[ACTIVITY] Write out, word for word and with no pictures, each line below from the one containing "Task: Enable the Edit formatting checkbox" through the one containing "Select the Withdraw tab", both included, and no other line.

___ EXERCISE DATA

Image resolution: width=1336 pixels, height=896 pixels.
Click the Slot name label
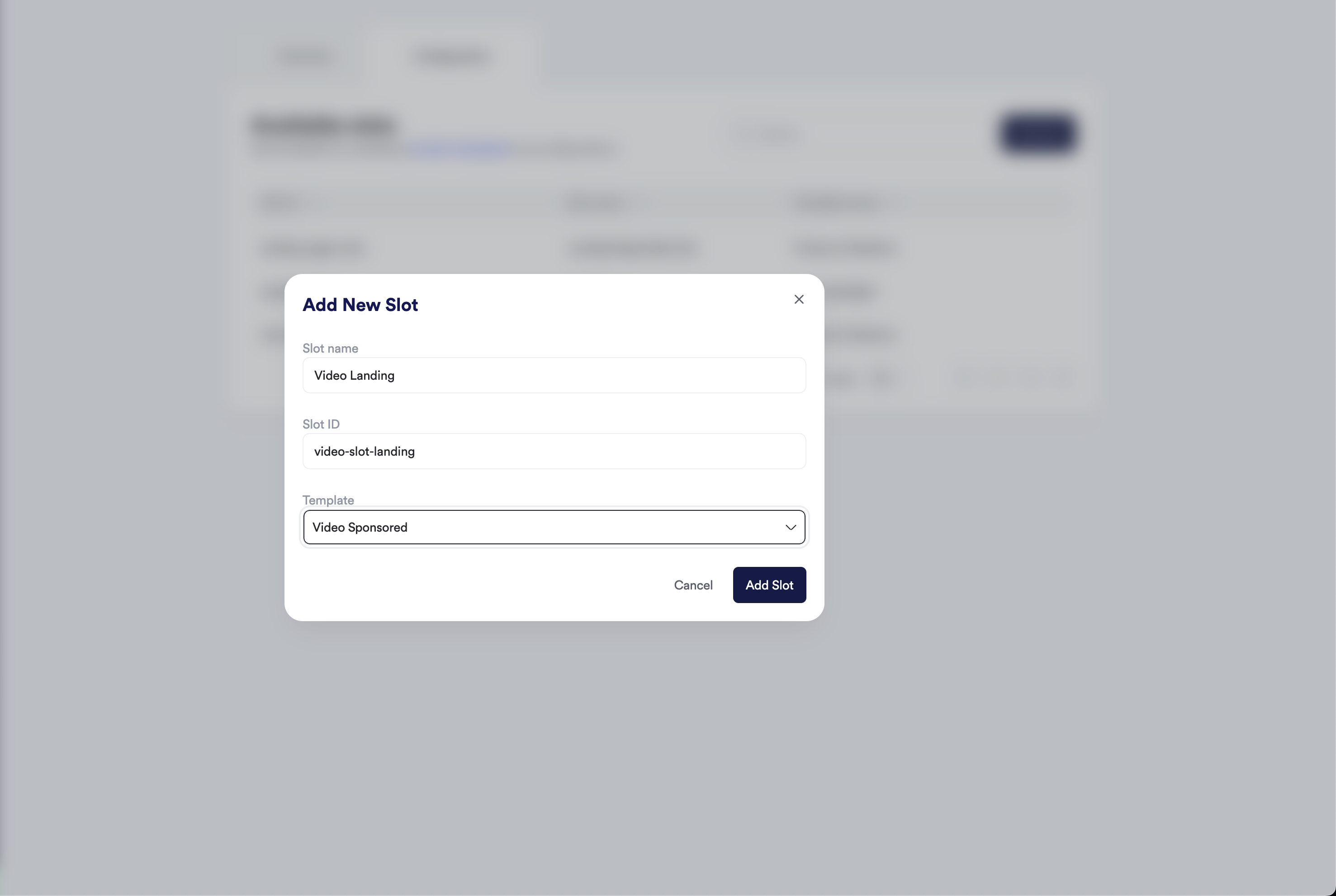coord(331,348)
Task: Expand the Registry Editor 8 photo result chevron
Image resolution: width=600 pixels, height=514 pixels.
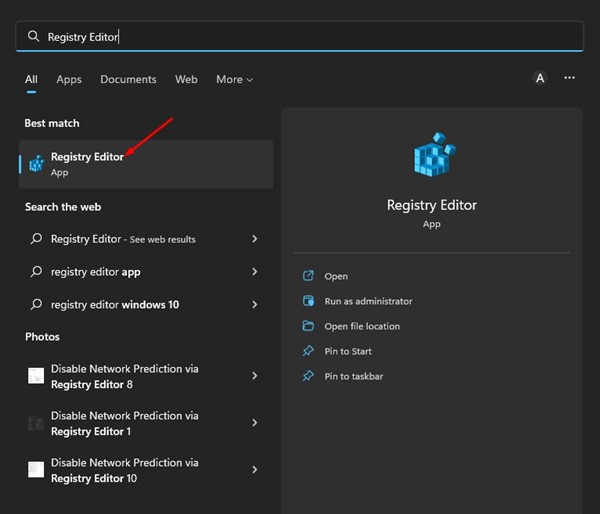Action: (x=255, y=376)
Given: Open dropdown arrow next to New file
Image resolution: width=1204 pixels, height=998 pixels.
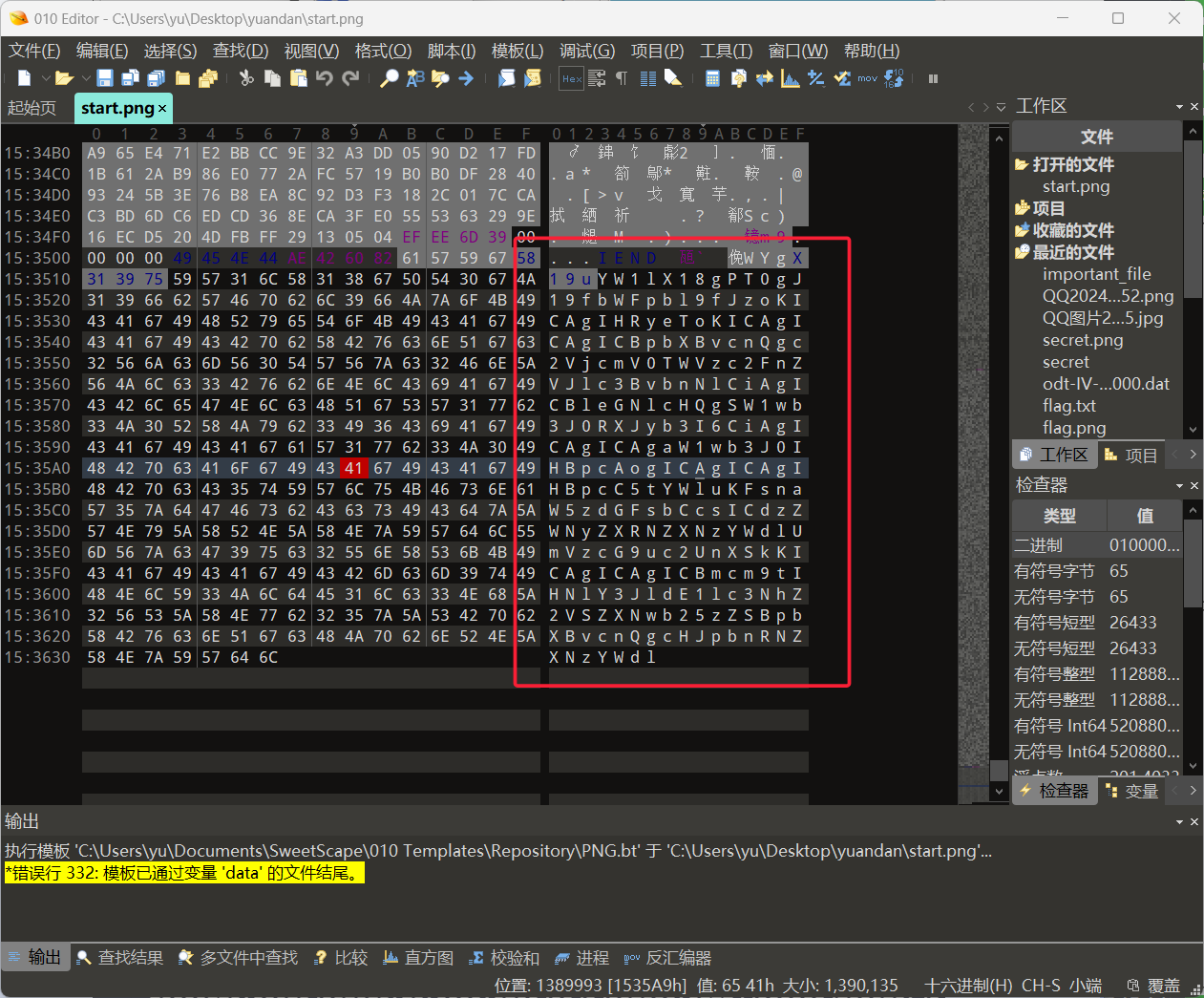Looking at the screenshot, I should [x=45, y=78].
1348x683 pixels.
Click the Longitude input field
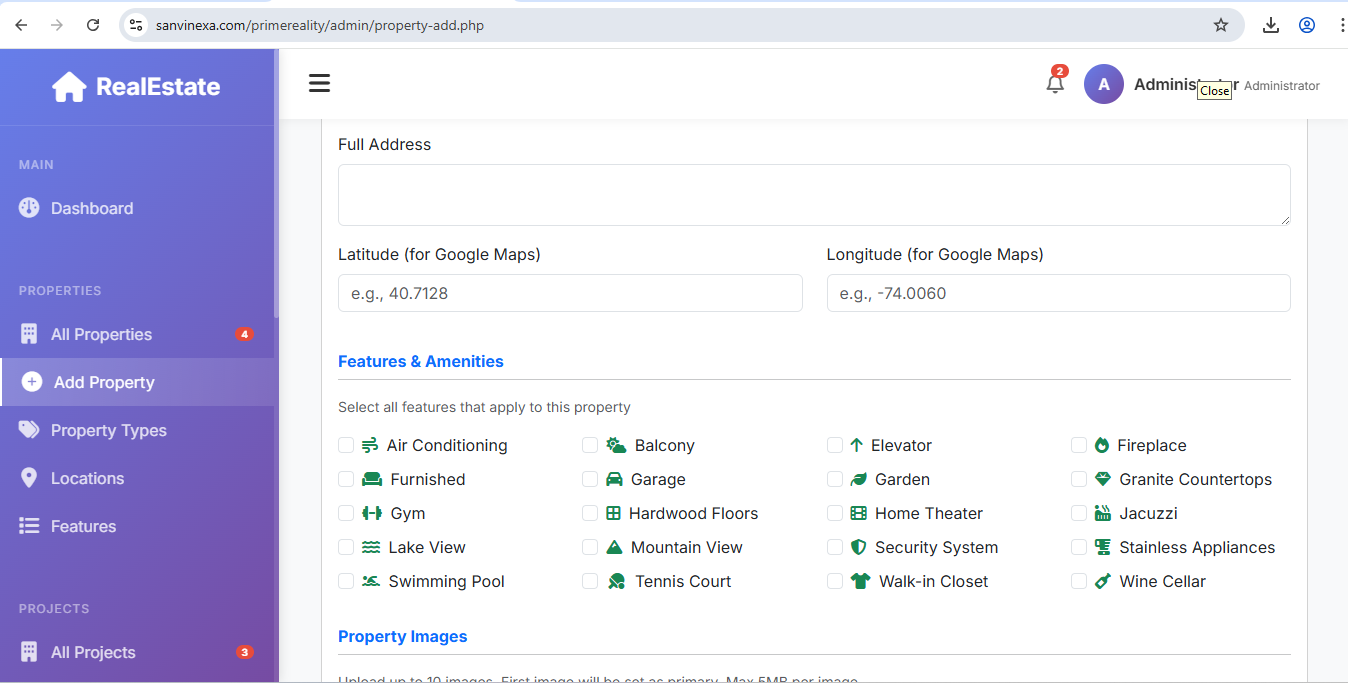1058,293
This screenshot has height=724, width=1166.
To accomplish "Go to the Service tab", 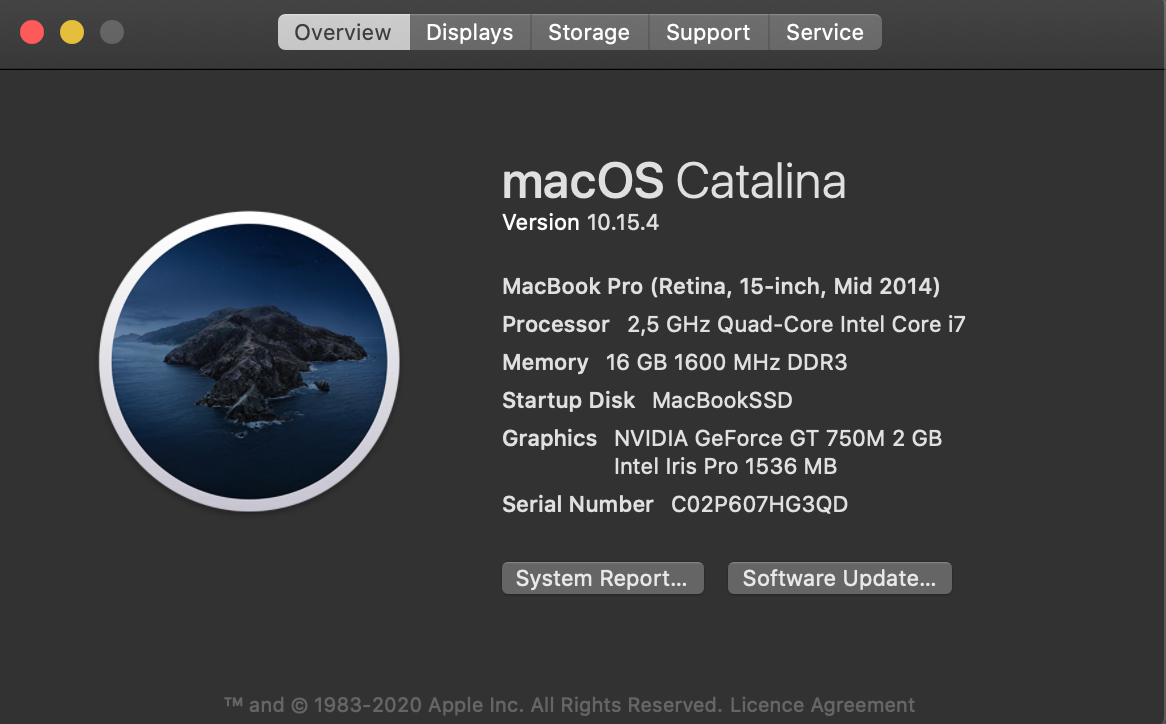I will [x=824, y=32].
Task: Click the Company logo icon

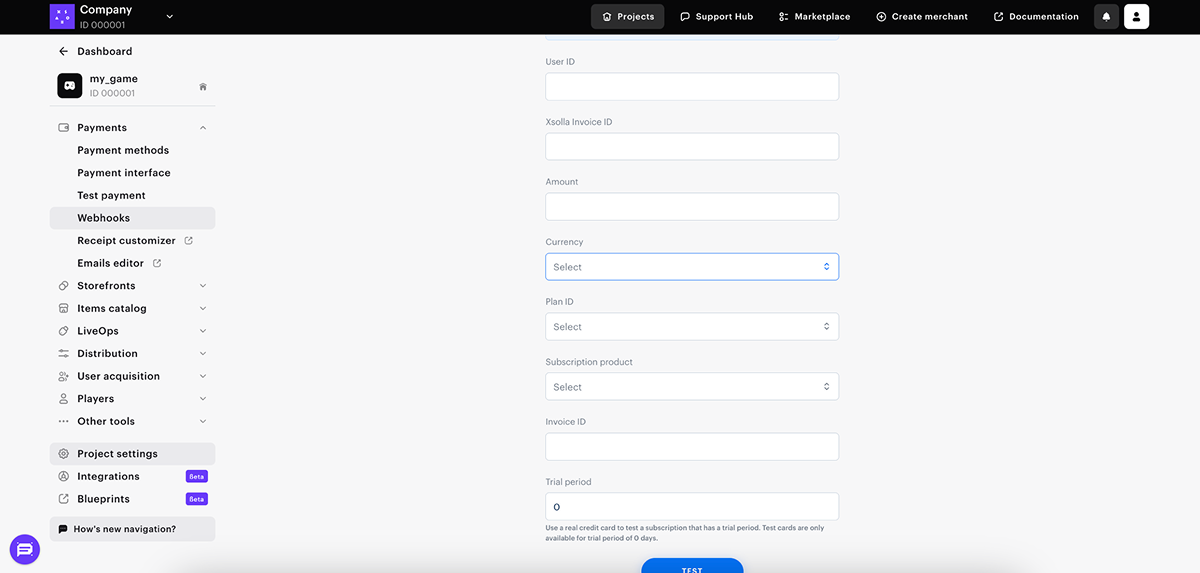Action: 62,16
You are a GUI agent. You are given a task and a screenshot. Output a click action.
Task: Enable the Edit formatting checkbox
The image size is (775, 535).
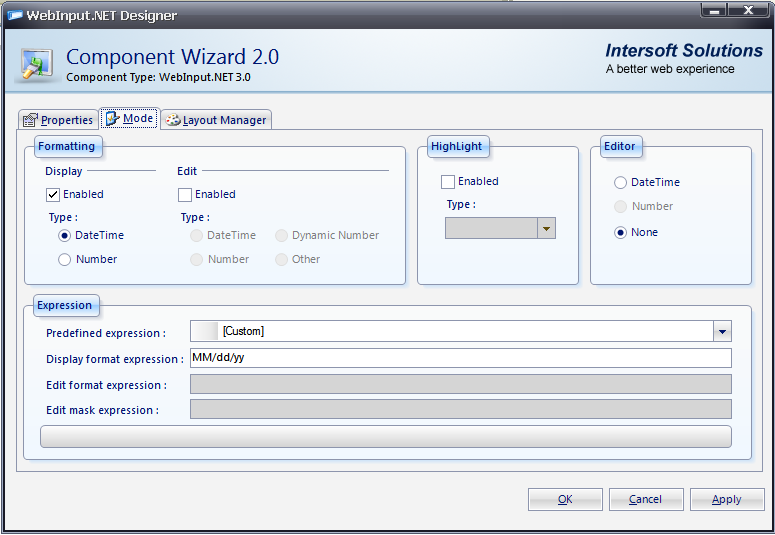tap(185, 195)
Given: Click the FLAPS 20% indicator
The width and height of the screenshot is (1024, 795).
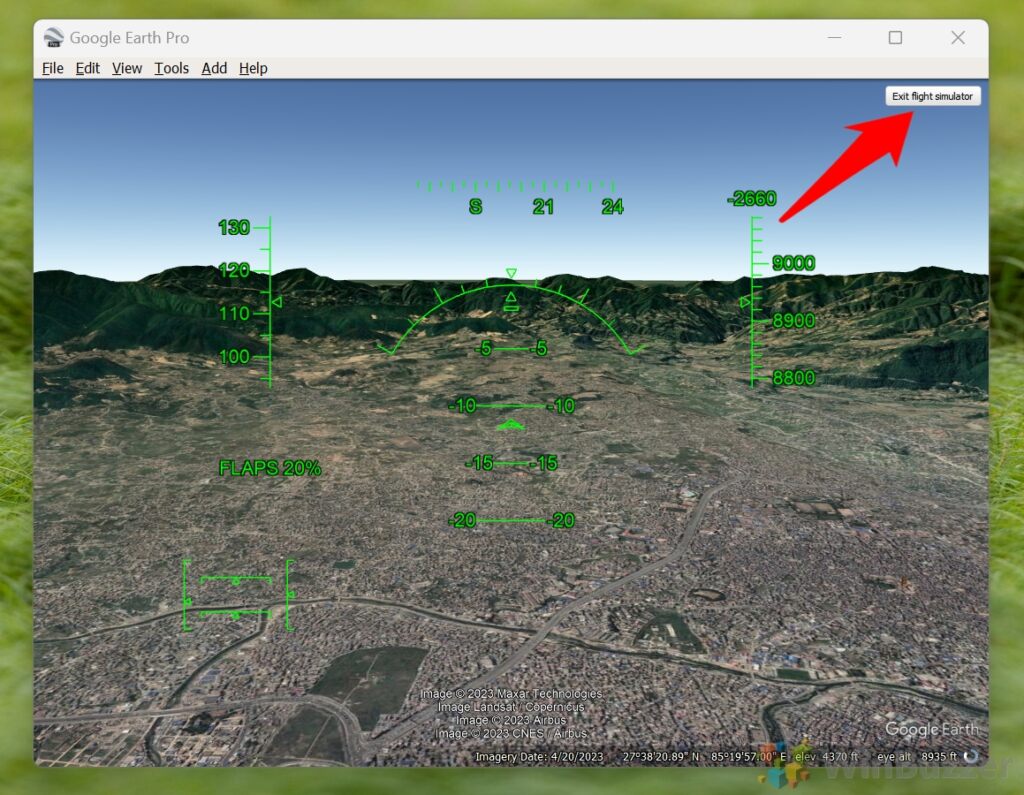Looking at the screenshot, I should pyautogui.click(x=270, y=467).
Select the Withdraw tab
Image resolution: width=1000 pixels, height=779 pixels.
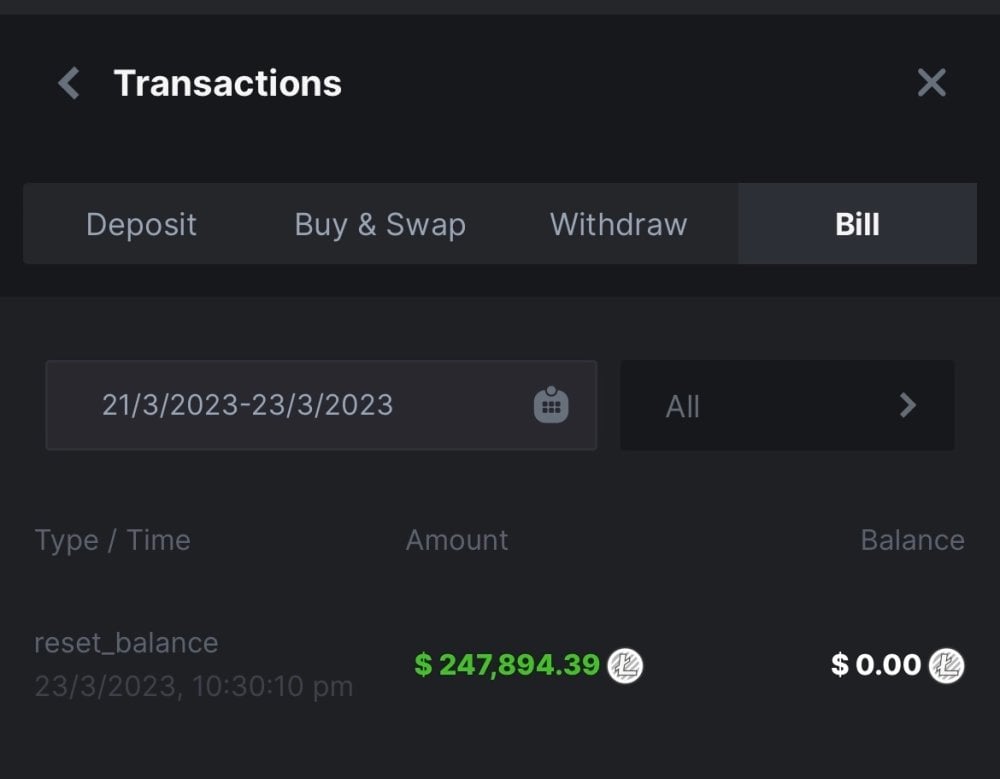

______

[ANSWER SPACE]
Task: Enable the Edit formatting checkbox
The image size is (775, 535).
tap(185, 195)
Given: Click the FLAPS 20% indicator
The width and height of the screenshot is (1024, 795).
Looking at the screenshot, I should pyautogui.click(x=270, y=467).
Select the Withdraw tab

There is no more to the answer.